## SOURCE EXTRACT
[Start of section]

The Vancouver Care Project is the work of 17-year-old Rachel Way, who engages with some of Vancouver’s most vulnerable residents facing poverty and homelessness. Each week she shares the story of one person she has met.
The purpose of this project is to share the stories of the lives of those living and working in and around Vancouver’s Downtown Eastside, as well as the homeless and marginalized population of Vancouver. By creating a virtual story book, the goal is to end the stigma that surrounds the area and raise awareness to the struggles the people of the area face.
Maggie: This 60-year-old former homeless addict once thought she wouldn't make it to her 30th birthday
Walking past Waterfront Station, I came across a smiling women sitting watching the world go by on her day off. I was greeted with open arms from Maggie, who shared with me her stories of overcoming homelessness and addiction. I always love sharing stories of recovery, as I think they provide hope and inspiration to everyone, addict or not.
Maggie shared with me that she has been living in the same house on the east side of Vancouver for the last 15 years. She, her cat, and 43 other men live in the apartment building that she is so grateful to call home. She laughed as she told me how lucky she is to be a part of the community.
Maggie reflected, however, that life hadn't always been that great for her. When Maggie was 18 she moved from Ontario to British Columbia in search of work. She had a job and a place around Commercial Drive, but after the passing of family members she began to be a closet drug user, which really took a toll on her life.
"It was quite sad actually," she said, as she reflected back on her times of hiding her addiction. When the place she was subletting fell through and it seemed that there was no where else to go, she decided that she would try homelessness.

[End of section]

Collected data entries
[Start of section]

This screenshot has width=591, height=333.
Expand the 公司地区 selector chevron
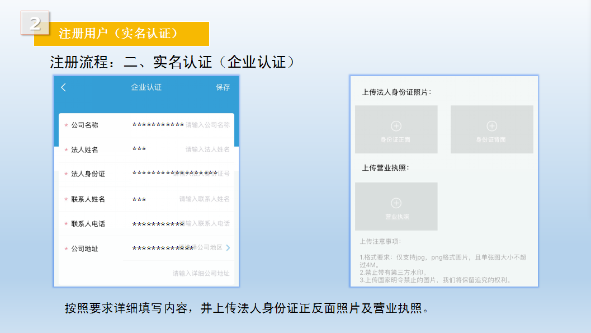click(228, 247)
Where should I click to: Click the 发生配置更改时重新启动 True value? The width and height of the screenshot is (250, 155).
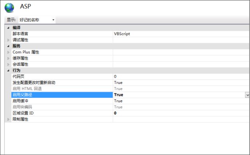118,83
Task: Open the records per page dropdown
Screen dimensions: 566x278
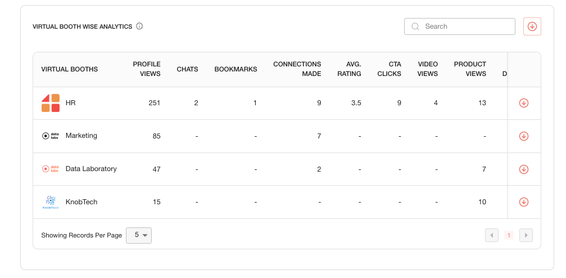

[End of section]

## TASKS TO PERFORM
A. Retype the Vancouver Care Project passage from "Maggie reflected, however, that" to "would try homelessness.".
B. Extend the Vancouver Care Project account of Maggie, starting right after its last sentence.
This material was taken from a separate source.

## ANSWERS PROVIDED
A.
Maggie reflected, however, that life hadn't always been that great for her. When Maggie was 18 she moved from Ontario to British Columbia in search of work. She had a job and a place around Commercial Drive, but after the passing of family members she began to be a closet drug user, which really took a toll on her life.
"It was quite sad actually," she said, as she reflected back on her times of hiding her addiction. When the place she was subletting fell through and it seemed that there was no where else to go, she decided that she would try homelessness.

B.
So Maggie took to the streets as a single homeless woman, an experience she describes as terrifying. Maggie set up camp in the Kits Beach area and was constantly moving from place to place as people would find her or the police would tell her it was time to move onto the next spot.
"I was the person in the back alleys doing heroin" she explained. "I was heavily addicted to drugs and alcohol always, self medicating," she said.
When I asked Maggie when the turning point for her was, she shared that it was a freezing, cold night around Thanksgiving and she was "sick and tired of being sick and tired." Since that night, with a few bumps in the road, she has been sober for 30 years.
She had set off to find help, where she found safe and secure supportive housing that she now calls home. She describes the Downtown Eastside, as many do, to be a vibrant, supportive community where people look out for each other. Her experience in her place has been nothing but positive and for that she is incredibly grateful.
Maggie and I chatted about the topic of gentrification, and when I asked her thoughts on it, she had very powerful insights. She explained how it creates a divided community; it's not inclusive and creates an "us and them" sort of mentality. "We're all people," she added--something that I agree with wholeheartedly. It's so important that we treat people as our equals, not as being below us and not as charity cases.
Maggie shared with me that when she was younger she thought she wouldn't see the day that she turned 30, yet there she was sitting beside me at the age of 60. "I doubled it!" she proclaimed as the two of us laughed.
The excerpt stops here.